__What you have to do__.
Express every line of the material below as a JSON list of strings, with one string per line and blank lines omitted.

__The input__.
=-=-=

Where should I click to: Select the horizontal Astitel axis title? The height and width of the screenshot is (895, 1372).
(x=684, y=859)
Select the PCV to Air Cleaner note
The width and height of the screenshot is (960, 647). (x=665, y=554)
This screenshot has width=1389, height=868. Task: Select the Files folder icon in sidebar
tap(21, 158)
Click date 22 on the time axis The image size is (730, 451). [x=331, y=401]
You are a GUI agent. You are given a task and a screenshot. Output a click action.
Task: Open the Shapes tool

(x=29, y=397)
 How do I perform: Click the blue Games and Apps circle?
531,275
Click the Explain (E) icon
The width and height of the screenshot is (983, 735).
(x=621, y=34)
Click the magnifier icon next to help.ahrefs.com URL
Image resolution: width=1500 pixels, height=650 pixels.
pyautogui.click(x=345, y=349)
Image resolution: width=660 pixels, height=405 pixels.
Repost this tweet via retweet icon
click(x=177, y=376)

=-=-=

__Output__.
[
  "Where should I click to: Select the horizontal Astitel axis title? The height and width of the screenshot is (895, 1372).",
  "(x=684, y=859)",
  "Select the PCV to Air Cleaner note",
  "The width and height of the screenshot is (960, 647). (x=665, y=554)",
  "This screenshot has width=1389, height=868. Task: Select the Files folder icon in sidebar",
  "tap(21, 158)",
  "Click date 22 on the time axis The image size is (730, 451). [x=331, y=401]",
  "You are a GUI agent. You are given a task and a screenshot. Output a click action.",
  "Task: Open the Shapes tool",
  "(x=29, y=397)",
  " How do I perform: Click the blue Games and Apps circle?",
  "531,275",
  "Click the Explain (E) icon",
  "The width and height of the screenshot is (983, 735).",
  "(x=621, y=34)",
  "Click the magnifier icon next to help.ahrefs.com URL",
  "Image resolution: width=1500 pixels, height=650 pixels.",
  "pyautogui.click(x=345, y=349)",
  "Image resolution: width=660 pixels, height=405 pixels.",
  "Repost this tweet via retweet icon",
  "click(x=177, y=376)"
]